DATASET CONTENT:

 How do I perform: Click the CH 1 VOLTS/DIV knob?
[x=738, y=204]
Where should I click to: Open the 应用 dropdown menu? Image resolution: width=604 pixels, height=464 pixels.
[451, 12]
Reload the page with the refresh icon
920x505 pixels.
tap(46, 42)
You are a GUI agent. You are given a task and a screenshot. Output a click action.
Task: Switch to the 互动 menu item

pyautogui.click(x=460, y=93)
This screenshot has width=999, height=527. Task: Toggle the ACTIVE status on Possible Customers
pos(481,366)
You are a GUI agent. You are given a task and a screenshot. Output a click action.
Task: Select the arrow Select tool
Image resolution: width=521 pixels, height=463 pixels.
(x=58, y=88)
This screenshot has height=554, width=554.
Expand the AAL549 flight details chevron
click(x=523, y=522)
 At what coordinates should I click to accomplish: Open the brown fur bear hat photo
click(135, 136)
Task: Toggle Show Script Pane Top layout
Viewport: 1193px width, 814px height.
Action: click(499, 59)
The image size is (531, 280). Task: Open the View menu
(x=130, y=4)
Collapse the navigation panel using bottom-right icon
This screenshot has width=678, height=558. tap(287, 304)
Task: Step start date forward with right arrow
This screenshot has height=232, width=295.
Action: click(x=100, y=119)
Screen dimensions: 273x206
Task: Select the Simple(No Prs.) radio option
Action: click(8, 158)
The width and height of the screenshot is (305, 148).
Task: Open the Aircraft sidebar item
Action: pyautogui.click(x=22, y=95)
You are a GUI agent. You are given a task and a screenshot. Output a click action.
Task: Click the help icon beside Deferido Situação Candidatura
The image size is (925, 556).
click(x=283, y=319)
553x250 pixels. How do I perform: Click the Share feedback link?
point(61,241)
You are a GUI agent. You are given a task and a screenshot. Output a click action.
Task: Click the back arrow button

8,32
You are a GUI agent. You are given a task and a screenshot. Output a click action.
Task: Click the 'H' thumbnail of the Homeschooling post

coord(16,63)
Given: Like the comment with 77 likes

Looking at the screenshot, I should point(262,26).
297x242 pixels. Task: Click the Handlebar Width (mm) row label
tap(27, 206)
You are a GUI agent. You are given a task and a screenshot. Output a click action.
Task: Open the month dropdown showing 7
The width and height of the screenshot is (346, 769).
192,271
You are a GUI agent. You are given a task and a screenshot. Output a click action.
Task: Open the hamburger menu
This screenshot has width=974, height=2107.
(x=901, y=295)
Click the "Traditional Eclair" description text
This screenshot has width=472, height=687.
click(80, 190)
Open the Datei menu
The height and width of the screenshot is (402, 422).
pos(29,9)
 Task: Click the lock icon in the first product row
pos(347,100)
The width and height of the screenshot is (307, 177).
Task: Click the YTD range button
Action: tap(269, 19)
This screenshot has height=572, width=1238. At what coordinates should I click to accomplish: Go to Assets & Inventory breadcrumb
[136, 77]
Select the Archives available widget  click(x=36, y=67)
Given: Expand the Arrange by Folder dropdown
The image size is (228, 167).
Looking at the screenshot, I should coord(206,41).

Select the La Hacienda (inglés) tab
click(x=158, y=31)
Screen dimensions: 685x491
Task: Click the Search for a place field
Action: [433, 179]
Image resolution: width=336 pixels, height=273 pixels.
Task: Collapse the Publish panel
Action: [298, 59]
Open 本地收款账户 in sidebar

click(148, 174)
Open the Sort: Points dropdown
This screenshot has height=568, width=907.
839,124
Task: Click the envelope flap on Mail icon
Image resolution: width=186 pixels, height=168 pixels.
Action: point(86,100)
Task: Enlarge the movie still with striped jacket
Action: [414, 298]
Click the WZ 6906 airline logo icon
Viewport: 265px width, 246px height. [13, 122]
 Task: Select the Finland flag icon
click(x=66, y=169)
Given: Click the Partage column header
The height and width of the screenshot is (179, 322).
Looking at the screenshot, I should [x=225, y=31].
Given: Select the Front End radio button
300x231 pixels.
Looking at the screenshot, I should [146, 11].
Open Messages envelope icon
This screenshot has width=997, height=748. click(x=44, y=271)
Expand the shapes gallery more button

TASK REQUIREMENTS: Output the data once more, exactly as it appears above.

WRITTEN REPLY:
 How do I perform: Click the CH 1 VOLTS/DIV knob?
[x=738, y=204]
Where should I click to: Open the 应用 dropdown menu? Image resolution: width=604 pixels, height=464 pixels.
[451, 12]
Reload the page with the refresh icon
920x505 pixels.
tap(46, 42)
You are a GUI agent. You are given a task and a screenshot. Output a click action.
Task: Switch to the 互动 menu item

pyautogui.click(x=460, y=93)
This screenshot has width=999, height=527. Task: Toggle the ACTIVE status on Possible Customers
pos(481,366)
You are a GUI agent. You are given a task and a screenshot. Output a click action.
Task: Select the arrow Select tool
Image resolution: width=521 pixels, height=463 pixels.
(x=58, y=88)
This screenshot has height=554, width=554.
Expand the AAL549 flight details chevron
click(x=523, y=522)
 At what coordinates should I click to accomplish: Open the brown fur bear hat photo
click(135, 136)
Task: Toggle Show Script Pane Top layout
Viewport: 1193px width, 814px height.
Action: click(499, 59)
The image size is (531, 280). Task: Open the View menu
(x=130, y=4)
Collapse the navigation panel using bottom-right icon
This screenshot has width=678, height=558. tap(287, 304)
Task: Step start date forward with right arrow
This screenshot has height=232, width=295.
Action: click(x=100, y=119)
Screen dimensions: 273x206
Task: Select the Simple(No Prs.) radio option
Action: click(8, 158)
The width and height of the screenshot is (305, 148).
Task: Open the Aircraft sidebar item
Action: pyautogui.click(x=22, y=95)
You are a GUI agent. You are given a task and a screenshot. Output a click action.
Task: Click the help icon beside Deferido Situação Candidatura
The image size is (925, 556).
click(x=283, y=319)
553x250 pixels. How do I perform: Click the Share feedback link?
point(61,241)
You are a GUI agent. You are given a task and a screenshot. Output a click action.
Task: Click the back arrow button

8,32
You are a GUI agent. You are given a task and a screenshot. Output a click action.
Task: Click the 'H' thumbnail of the Homeschooling post

coord(16,63)
Given: Like the comment with 77 likes

Looking at the screenshot, I should point(262,26).
297x242 pixels. Task: Click the Handlebar Width (mm) row label
tap(27, 206)
You are a GUI agent. You are given a task and a screenshot. Output a click action.
Task: Open the month dropdown showing 7
The width and height of the screenshot is (346, 769).
192,271
You are a GUI agent. You are given a task and a screenshot. Output a click action.
Task: Open the hamburger menu
This screenshot has width=974, height=2107.
(x=901, y=295)
Click the "Traditional Eclair" description text
This screenshot has width=472, height=687.
click(80, 190)
Open the Datei menu
The height and width of the screenshot is (402, 422).
pos(29,9)
 Task: Click the lock icon in the first product row
pos(347,100)
The width and height of the screenshot is (307, 177).
Task: Click the YTD range button
Action: tap(269, 19)
This screenshot has height=572, width=1238. At what coordinates should I click to accomplish: Go to Assets & Inventory breadcrumb
[136, 77]
Select the Archives available widget  click(x=36, y=67)
Given: Expand the Arrange by Folder dropdown
The image size is (228, 167).
Looking at the screenshot, I should coord(206,41).

Select the La Hacienda (inglés) tab
click(x=158, y=31)
Screen dimensions: 685x491
Task: Click the Search for a place field
Action: [433, 179]
Image resolution: width=336 pixels, height=273 pixels.
Task: Collapse the Publish panel
Action: [298, 59]
Open 本地收款账户 in sidebar

click(148, 174)
Open the Sort: Points dropdown
This screenshot has height=568, width=907.
839,124
Task: Click the envelope flap on Mail icon
Image resolution: width=186 pixels, height=168 pixels.
Action: point(86,100)
Task: Enlarge the movie still with striped jacket
Action: [414, 298]
Click the WZ 6906 airline logo icon
Viewport: 265px width, 246px height. [13, 122]
 Task: Select the Finland flag icon
click(x=66, y=169)
Given: Click the Partage column header
The height and width of the screenshot is (179, 322).
Looking at the screenshot, I should [x=225, y=31].
Given: Select the Front End radio button
300x231 pixels.
Looking at the screenshot, I should [146, 11].
Open Messages envelope icon
This screenshot has width=997, height=748. click(x=44, y=271)
Expand the shapes gallery more button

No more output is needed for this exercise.